Penampil terakhir dan yang ditunggu-tunggu pada malam itu adalah siraman rohani dari Dewan Rijmana Zoo. Langsung menggeber suasana dari lagu pertama, penampilan Rully Shabara, Obed, Bhakti dan Tesla rasanya membuat suasana menjadi campur aduk. Rapalan lirik yang mungkin hampir tidak dipahami kami semua yang menonton tidak menyurutkan rasa kagum dari penampilan Zoo malam itu. Tetabuhan drum, dan bagaimana mas Rully menyiangi bunyi yang keluar dari mulutnya, permainan gitar + juga terompet dari Tesla, serta bass dan juga efek suara yang kadang bermain saling bertabrakan, chaos lalu senyap dan kembali saling berselaras satu sama lain membuat kami merasakan berbagai macam perasaan dalam diri kami masing-masing. Dari contekan setlist malam itu, hampir semuanya adalah materi baru dari album baru yang mungkin akan dirilis dalam waktu dekat. Dari beberapa wawancara yang saya himpun, album ini akan banyak bercerita soal teknologi, yang meskipun katanya sudah beberapa kali dibawakan secara langsung namun materinya masih akan dapat diubah. Total hampir 10 lagu dibawakan malam itu. Jujur saja, malam itu rasanya singkat dan saya hanya bisa terdiam dan bertanya-tanya apa yang baru saja terjadi di panggung.

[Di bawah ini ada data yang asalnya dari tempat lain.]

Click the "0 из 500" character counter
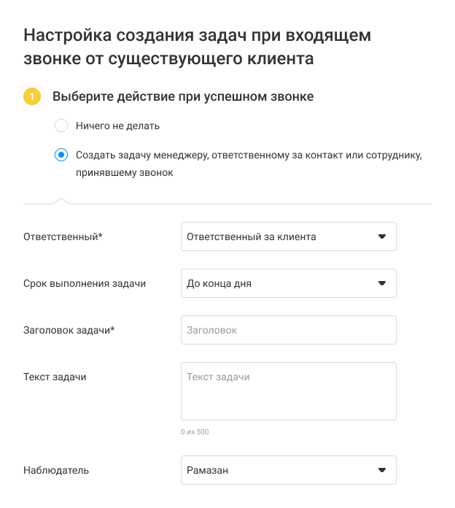The width and height of the screenshot is (455, 508). [x=195, y=432]
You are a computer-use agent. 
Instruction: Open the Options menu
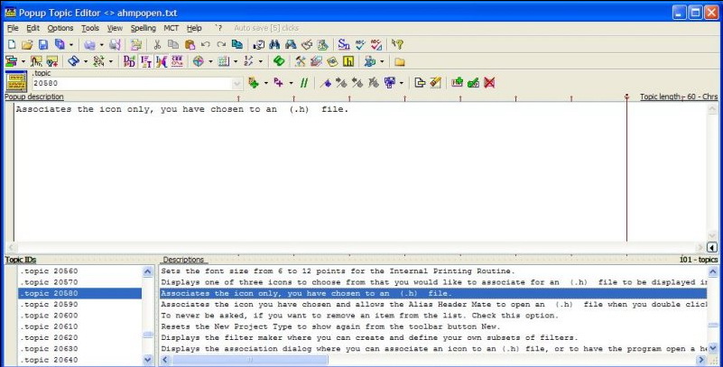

Limunas seperti biasa selalu membuat saya takjub. Selain dari kurasi penampil yang selama ini selalu bagus, Limunas juga mampu membuat kolaborasi lintas genre dalam satu acara menjadi satu kesatuan yang menyenangkan. Ya, bisa dilihat dari pengisi acara malam itu yang multi genre namun tidak membuat kami yang menonton menjadi kikuk dalam menikmati acaranya. Limunas akan selalu menjadi daftar acara yang akan selalu taruh dalam list dan saya kejar tiketnya tanpa harus melihat terlebih dahulu siapa yang akan tampil di sana. Karena sama seperti Zoo atau mas Rully, Limunas juga dapat melintas segala batasan dan bisa memanggil banyak sekali band-band “Mitos” untuk datang – hadir dan tampil dengan kualitas acara yang sampai hari ini masih terbaik dari segi apapun demi satu kata yakni “Bersenang-Senang”. terimakasih Limunas, akulah pendukungmu.
Ditulis oleh Made Yana, kontributor foto dan tulisan Heartcorner cabang Bandung.